Dad on the left and Charlie, our neighbour who farms the land on which the ploughing match was held.  And who also plays the keyboard in our band.

I mentioned having a cup of tea at the ploughing match - let's take a minute for tea.
I am English therefore I must drink a fuck load of tea. Errrr.......yup! Yes that's absolutely correct. I have no argument. I don't know what it is but it is just ALWAYS the right time for a cup of tea here. Always.
Cold? Tired? Just woke up? About to go to bed? After a meal? Going out? Coming home? Working? Relaxing in front of the TV? Hanging with friends? Out and about? Gardening? Cooking? Asleep House on fire?
I get through three cups by midday and goodness knows how many more by the end of the day. I don't know why this is. I don't know what compels me to drink so much tea here. Well not just me, most people. Just wanted to clear things up for everyone - yes, tea drinking is like breathing here. You just do it all day long without thinking. Right, time for a cuppa.

Thursday, September 18, 2014

More from the Motherland

First things first: I have a pretty one-track mind which means...FOOD

I'm eating everything in sight which means - sourdough bread and cheese and every single vegetable from the garden, tomatoes cucumber lettuce carrots courgettes plus raspberries from the garden and blackberries from the hedgerows and chicken and homemade chutney and homemade jam and homepickled beets and homemade sweetcorn relish and potatoes OH MY
Yep I'm eating meat and dairy - it's all so good and I know where it came from.  The end.  The best part is - hmm I need cucumber for this sandwich.  *grabs knife* *strolls out to garden* *cuts cucumber from vine* NOMNOMNOM
Going for a walk, feeling peckish? Oh look, SNACKS *picks blackberries, scarfs them down*
Country life!

Aside from the vittles, there's the scenery.
These are the immediate surroundings - some of the garden, the farmyard and the field.

Main yard at the farm

Farmyard track

Back entrance to yard


Vegetable patch #1 of 2

Back garden, apple trees, woodpile, sheds

Baby roses in the flowerbed

Fallen tree across the road
Dad's car eye view
Oh yes.  That's right.
Then of course there's the company

These are not actually cows they are bullocks/steers.  I think.  :S Either way I love them they are ridiculous!

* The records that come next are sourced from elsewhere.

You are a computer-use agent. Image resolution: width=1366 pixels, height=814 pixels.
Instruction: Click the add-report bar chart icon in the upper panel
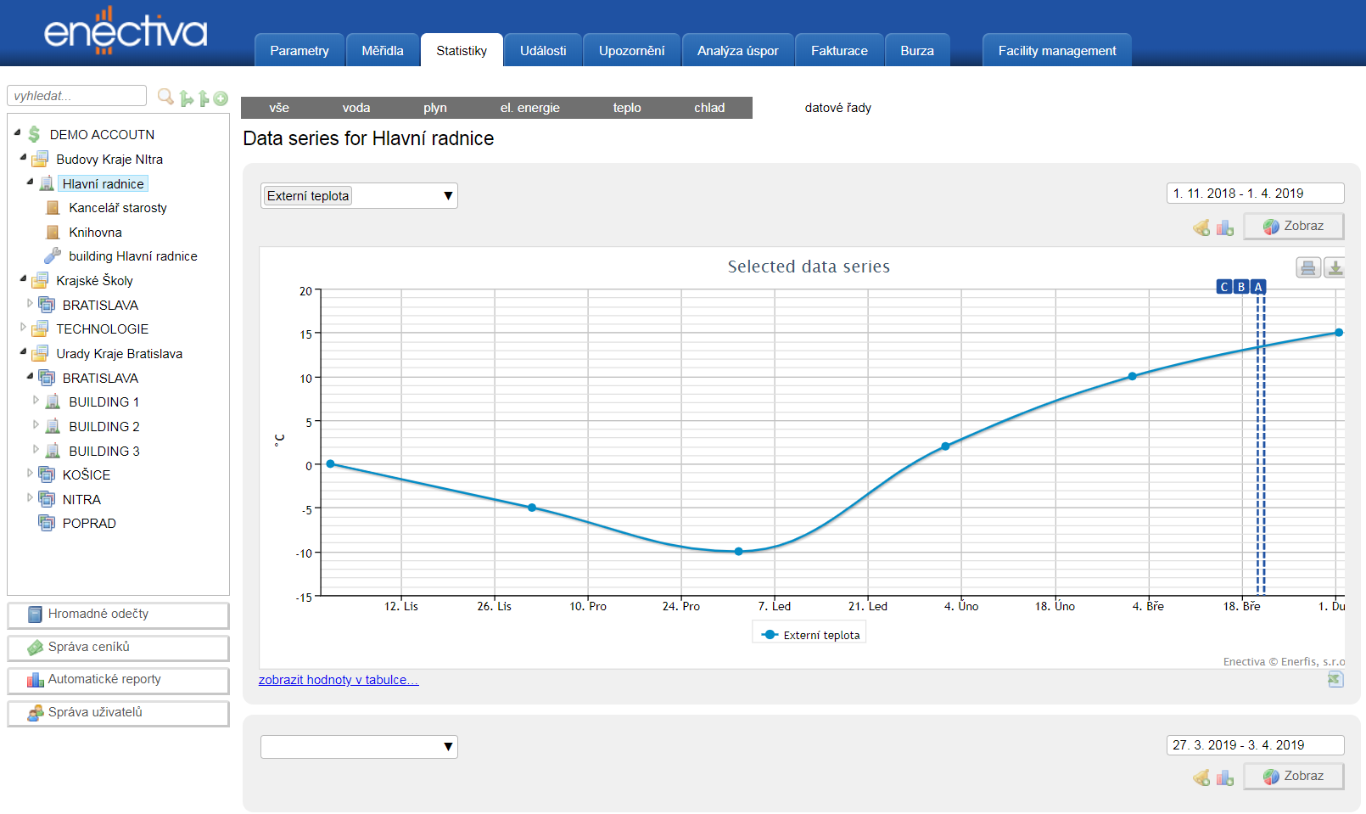(1224, 227)
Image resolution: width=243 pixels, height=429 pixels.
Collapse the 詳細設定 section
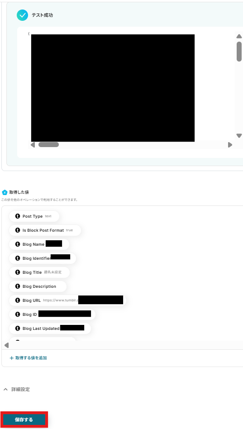(16, 389)
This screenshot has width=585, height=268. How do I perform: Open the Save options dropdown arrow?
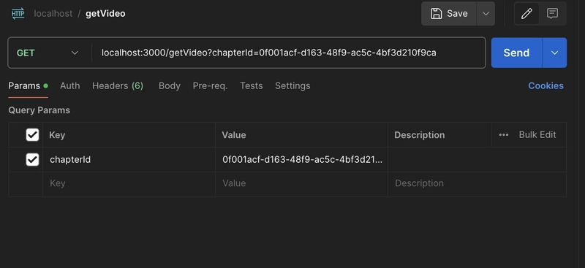pos(486,13)
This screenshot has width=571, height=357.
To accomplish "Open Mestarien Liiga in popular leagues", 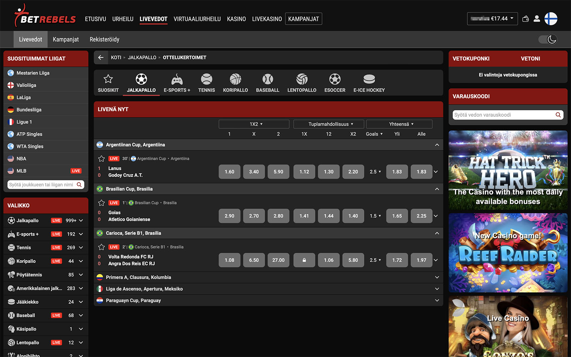I will 33,73.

And here's a few of Alresford (you pronounce it Allssfud...yeah I know) the small and nearest town where I went to secondary school.  This is the High St which as you can see is very pretty.

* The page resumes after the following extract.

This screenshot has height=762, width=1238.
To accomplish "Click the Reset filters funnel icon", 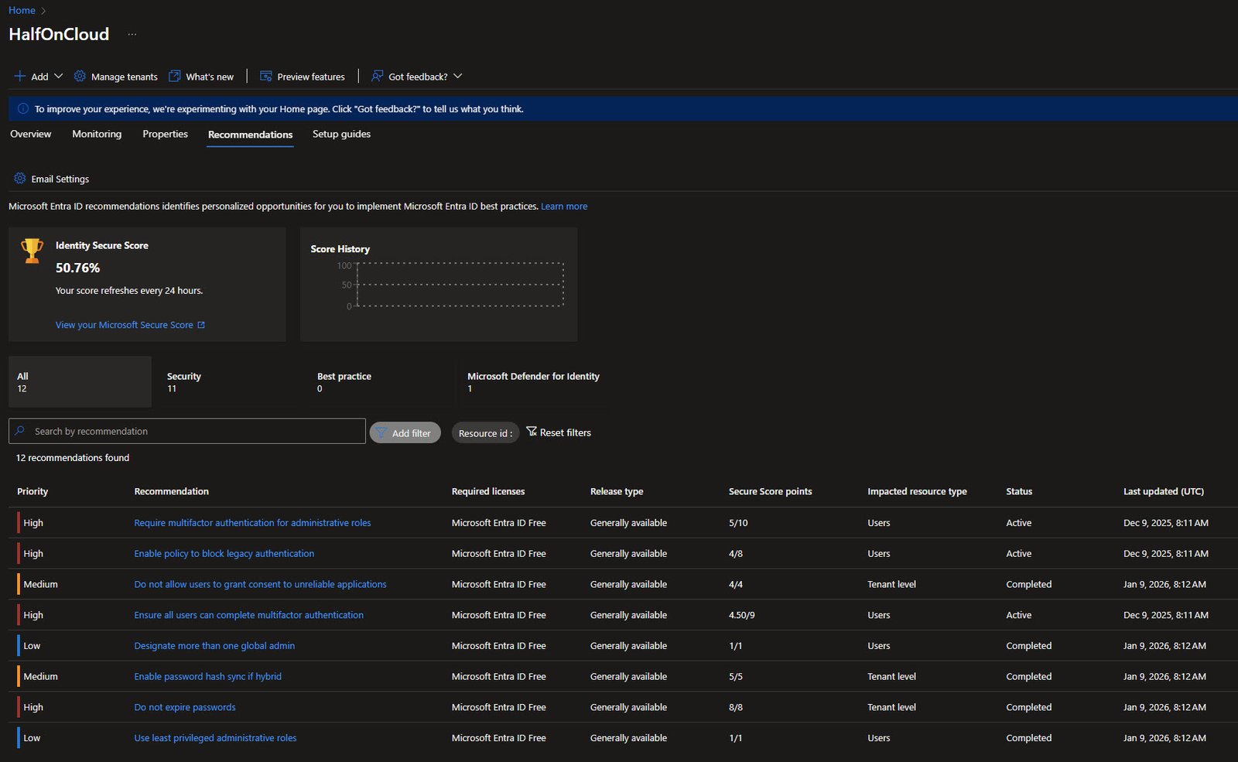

I worked here for about a year and half when I was in sixth form college! It's where my dear friend Rachel met her now-husband and I was there for the first meeting, working alongside her.  Ahh memories!

Hopefully that gives you some idea of what my slice of England is like - there is more which I will be sharing in due course.  Luckily I persuaded my mum to let me use her car (at the cost of £76 for insuring myself on it) so am able to drive around, see friends etc.
Also for those interested - not a drop of rain so far.  Which is actually a bit problematic - people are trying to drill winter barley and other things having completed harvest so rain wouldn't go amiss.  It isn't a negative quality of English life, people - it is usually welcomed!